(Stored data)
---+---

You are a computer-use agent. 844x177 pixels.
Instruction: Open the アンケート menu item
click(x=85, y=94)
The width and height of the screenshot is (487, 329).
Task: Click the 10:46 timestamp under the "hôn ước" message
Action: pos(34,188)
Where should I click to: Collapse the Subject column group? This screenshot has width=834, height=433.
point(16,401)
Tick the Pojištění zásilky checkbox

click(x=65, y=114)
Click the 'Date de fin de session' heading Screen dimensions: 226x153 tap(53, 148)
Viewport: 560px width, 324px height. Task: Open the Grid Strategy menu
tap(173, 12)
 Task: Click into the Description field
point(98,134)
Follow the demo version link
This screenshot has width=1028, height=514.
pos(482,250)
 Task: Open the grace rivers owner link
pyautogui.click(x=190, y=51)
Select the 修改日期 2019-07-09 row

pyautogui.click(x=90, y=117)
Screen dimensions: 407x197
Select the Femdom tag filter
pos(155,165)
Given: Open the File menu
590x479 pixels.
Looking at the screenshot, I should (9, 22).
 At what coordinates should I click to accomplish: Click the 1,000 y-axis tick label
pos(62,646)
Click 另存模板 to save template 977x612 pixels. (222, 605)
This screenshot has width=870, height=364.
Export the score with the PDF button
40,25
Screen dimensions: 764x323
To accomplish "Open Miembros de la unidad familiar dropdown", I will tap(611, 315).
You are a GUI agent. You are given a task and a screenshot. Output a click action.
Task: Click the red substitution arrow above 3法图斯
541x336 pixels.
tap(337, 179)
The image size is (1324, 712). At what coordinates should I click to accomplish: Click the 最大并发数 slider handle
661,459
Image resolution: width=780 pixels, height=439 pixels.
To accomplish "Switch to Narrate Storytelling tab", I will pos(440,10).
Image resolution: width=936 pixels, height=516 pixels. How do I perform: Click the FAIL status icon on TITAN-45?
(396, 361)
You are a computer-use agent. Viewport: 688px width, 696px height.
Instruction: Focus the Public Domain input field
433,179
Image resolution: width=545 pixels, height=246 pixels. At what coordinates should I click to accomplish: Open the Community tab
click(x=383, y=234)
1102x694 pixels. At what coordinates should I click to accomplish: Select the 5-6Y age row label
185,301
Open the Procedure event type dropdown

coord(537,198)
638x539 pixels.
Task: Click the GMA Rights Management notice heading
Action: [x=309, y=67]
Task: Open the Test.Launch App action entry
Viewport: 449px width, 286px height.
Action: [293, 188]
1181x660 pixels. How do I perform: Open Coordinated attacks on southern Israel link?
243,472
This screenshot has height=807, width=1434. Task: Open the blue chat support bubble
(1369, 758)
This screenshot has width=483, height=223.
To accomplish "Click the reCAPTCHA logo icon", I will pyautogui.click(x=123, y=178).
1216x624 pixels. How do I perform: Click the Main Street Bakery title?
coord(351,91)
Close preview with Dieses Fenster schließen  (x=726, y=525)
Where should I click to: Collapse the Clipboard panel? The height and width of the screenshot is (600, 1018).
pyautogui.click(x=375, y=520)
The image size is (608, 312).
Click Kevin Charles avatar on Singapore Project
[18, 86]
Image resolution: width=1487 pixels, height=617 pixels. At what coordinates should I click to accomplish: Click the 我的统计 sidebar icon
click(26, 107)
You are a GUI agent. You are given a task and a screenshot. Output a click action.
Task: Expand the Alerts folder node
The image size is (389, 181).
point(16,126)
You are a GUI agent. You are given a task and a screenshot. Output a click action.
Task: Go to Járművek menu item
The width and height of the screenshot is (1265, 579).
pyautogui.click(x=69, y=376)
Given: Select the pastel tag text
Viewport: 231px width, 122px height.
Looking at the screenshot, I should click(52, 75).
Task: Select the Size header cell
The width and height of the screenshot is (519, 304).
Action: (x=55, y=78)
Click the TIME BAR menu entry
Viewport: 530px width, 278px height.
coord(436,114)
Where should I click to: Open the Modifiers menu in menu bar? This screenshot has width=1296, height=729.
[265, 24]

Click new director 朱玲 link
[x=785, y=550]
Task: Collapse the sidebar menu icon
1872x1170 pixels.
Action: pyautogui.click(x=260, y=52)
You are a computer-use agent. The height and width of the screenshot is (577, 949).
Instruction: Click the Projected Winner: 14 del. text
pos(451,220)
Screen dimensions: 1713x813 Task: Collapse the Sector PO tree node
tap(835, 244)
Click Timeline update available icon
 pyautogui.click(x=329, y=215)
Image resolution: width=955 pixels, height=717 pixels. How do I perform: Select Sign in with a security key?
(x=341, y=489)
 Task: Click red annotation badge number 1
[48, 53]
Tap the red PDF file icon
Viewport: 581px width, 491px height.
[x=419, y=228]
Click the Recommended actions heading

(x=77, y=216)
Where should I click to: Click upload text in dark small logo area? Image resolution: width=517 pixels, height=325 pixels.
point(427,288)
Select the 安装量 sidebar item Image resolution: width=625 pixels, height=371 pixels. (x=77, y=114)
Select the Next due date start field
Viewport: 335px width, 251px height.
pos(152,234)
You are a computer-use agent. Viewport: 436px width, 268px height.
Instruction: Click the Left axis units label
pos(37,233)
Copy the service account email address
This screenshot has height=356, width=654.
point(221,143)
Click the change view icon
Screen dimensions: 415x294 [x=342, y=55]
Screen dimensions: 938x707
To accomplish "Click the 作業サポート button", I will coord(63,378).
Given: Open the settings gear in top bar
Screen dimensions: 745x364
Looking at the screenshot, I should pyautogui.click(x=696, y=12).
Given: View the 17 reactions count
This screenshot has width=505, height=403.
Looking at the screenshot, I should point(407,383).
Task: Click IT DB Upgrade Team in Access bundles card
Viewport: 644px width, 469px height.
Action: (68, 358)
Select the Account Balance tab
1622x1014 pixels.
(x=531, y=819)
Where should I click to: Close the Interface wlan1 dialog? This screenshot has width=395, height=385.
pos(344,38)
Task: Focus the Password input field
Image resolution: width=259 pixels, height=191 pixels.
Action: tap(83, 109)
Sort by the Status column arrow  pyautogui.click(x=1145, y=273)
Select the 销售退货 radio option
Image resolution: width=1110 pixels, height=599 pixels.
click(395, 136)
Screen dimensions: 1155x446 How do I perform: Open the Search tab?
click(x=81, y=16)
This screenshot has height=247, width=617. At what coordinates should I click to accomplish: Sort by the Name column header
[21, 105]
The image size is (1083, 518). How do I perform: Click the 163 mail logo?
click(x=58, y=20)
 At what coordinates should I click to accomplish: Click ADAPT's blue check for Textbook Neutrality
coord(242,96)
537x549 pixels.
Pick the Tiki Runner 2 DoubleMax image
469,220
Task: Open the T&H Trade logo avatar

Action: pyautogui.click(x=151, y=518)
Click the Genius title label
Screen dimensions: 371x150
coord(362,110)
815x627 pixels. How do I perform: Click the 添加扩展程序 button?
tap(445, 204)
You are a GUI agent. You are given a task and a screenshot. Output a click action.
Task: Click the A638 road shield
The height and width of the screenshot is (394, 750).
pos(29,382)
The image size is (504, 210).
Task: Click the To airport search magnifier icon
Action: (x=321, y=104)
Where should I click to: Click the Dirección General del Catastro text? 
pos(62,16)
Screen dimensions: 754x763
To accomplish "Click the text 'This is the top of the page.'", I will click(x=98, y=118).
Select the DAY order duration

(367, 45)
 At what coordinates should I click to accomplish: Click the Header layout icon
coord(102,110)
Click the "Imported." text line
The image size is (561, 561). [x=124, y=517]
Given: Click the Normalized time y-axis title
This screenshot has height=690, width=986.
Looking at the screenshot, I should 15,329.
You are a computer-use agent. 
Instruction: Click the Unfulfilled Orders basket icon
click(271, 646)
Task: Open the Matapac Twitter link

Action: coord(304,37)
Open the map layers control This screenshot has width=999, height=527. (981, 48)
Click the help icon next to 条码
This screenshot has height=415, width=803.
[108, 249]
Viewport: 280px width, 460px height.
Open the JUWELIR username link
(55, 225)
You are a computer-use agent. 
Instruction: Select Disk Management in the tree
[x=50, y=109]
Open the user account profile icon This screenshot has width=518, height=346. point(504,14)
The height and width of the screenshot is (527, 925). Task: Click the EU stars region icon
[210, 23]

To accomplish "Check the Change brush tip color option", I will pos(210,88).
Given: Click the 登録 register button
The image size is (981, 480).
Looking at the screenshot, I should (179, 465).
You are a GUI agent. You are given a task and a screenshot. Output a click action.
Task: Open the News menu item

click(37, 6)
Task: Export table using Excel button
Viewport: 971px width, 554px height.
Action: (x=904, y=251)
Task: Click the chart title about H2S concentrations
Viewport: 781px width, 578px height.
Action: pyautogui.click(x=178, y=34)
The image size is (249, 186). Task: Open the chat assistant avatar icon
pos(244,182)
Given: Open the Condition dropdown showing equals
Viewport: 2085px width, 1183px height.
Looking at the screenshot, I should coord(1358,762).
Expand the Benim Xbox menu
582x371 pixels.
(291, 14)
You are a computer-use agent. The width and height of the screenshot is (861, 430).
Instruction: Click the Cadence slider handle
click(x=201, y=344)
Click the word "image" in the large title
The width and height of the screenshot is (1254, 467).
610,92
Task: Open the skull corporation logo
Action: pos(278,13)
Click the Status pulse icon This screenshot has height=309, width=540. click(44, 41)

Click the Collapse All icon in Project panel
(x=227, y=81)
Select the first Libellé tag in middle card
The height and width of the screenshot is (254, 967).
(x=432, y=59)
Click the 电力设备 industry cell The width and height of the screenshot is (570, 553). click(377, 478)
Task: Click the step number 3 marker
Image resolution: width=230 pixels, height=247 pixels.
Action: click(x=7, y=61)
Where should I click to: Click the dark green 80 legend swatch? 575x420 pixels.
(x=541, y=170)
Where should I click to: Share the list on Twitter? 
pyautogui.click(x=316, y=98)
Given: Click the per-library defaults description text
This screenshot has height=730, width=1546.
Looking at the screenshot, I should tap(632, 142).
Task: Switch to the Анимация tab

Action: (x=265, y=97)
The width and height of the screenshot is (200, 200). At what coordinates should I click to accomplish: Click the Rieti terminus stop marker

---+---

**TASK PROMPT**
Beginning with the line above that contains "The height and width of the screenshot is (527, 925).", copy each line exactly up to and including the line that contains "Given: Open the Condition", and go no further.

**PROBLEM SOLUTION**
The height and width of the screenshot is (527, 925). Task: Click the EU stars region icon
[210, 23]

To accomplish "Check the Change brush tip color option", I will pos(210,88).
Given: Click the 登録 register button
The image size is (981, 480).
Looking at the screenshot, I should (179, 465).
You are a GUI agent. You are given a task and a screenshot. Output a click action.
Task: Open the News menu item

click(37, 6)
Task: Export table using Excel button
Viewport: 971px width, 554px height.
Action: (x=904, y=251)
Task: Click the chart title about H2S concentrations
Viewport: 781px width, 578px height.
Action: pyautogui.click(x=178, y=34)
The image size is (249, 186). Task: Open the chat assistant avatar icon
pos(244,182)
Given: Open the Condition dropdown showing equals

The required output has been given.